Toronto, Canada's Anvil were one of the first North American bands to push the sound and style of the New Wave of British Heavy Metal one step further. Clearly indebted to the likes of Judas Priest, Iron Maiden, and many others from across the Atlantic, Anvil nonetheless played louder, faster, and heavier than their heroes, in the process laying the groundwork for the thrash movement that took over heavy metal's underground in the '80s.
Anvil's musical contributions were very real; their fastest songs were some of the earliest speed metal laid to wax, while jazz-trained drummer Robb Reiner set new technical standards for the genre, including pioneering the double bass drum technique that's become a staple of much extreme metal since.

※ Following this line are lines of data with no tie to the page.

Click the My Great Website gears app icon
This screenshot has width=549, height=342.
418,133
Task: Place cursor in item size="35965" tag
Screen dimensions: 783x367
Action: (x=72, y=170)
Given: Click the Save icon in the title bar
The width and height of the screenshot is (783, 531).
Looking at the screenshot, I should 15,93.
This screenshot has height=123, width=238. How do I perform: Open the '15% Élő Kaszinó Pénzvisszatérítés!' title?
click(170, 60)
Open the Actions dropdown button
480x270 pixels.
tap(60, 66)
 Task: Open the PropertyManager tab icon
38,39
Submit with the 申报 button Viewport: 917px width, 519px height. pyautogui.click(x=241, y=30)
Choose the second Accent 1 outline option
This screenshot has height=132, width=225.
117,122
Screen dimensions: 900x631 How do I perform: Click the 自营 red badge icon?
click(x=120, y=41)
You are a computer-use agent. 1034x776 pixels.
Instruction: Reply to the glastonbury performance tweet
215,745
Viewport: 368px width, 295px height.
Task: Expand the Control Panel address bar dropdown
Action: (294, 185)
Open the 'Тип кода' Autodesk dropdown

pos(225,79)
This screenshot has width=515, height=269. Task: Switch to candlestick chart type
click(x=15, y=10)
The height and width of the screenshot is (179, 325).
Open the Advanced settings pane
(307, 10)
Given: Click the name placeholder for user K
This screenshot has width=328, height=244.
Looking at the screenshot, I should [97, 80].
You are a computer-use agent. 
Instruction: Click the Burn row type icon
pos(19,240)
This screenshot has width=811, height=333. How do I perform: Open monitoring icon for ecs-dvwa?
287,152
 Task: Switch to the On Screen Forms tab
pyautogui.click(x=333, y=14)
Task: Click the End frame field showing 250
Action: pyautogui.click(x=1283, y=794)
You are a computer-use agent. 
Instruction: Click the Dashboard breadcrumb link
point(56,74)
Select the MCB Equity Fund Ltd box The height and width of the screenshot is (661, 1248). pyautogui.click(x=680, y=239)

Anvil's second and third albums, Metal on Metal and Forged in Fire, made significant waves in the metal community over 1982-1983, but despite the respect of musicians and metalheads alike, stardom was not to be theirs. Geographic isolation, label and management difficulties, and shifting musical trends all conspired against them, leaving them largely the province of cultists and collectors just a few short years later. Undaunted, Anvil soldiered on, continuing to record and tour whenever possible, and in 2009, a documentary film by the band's former teenage roadie threatened to break them to the wider audience they never found in their prime.
In 2016, Anvil unleashed a new album, confidently titled Anvil Is Anvil. The album was recorded in Germany with producer Martin "Mattes" Pfeiffer and featured new bassist Chris Robertson. And now Anvil has unveiled a new video for "Zombie Apocalypse", taken from their highly acclaimed new studio album "Anvil Is Anvil", and confirmed a worldwide tour.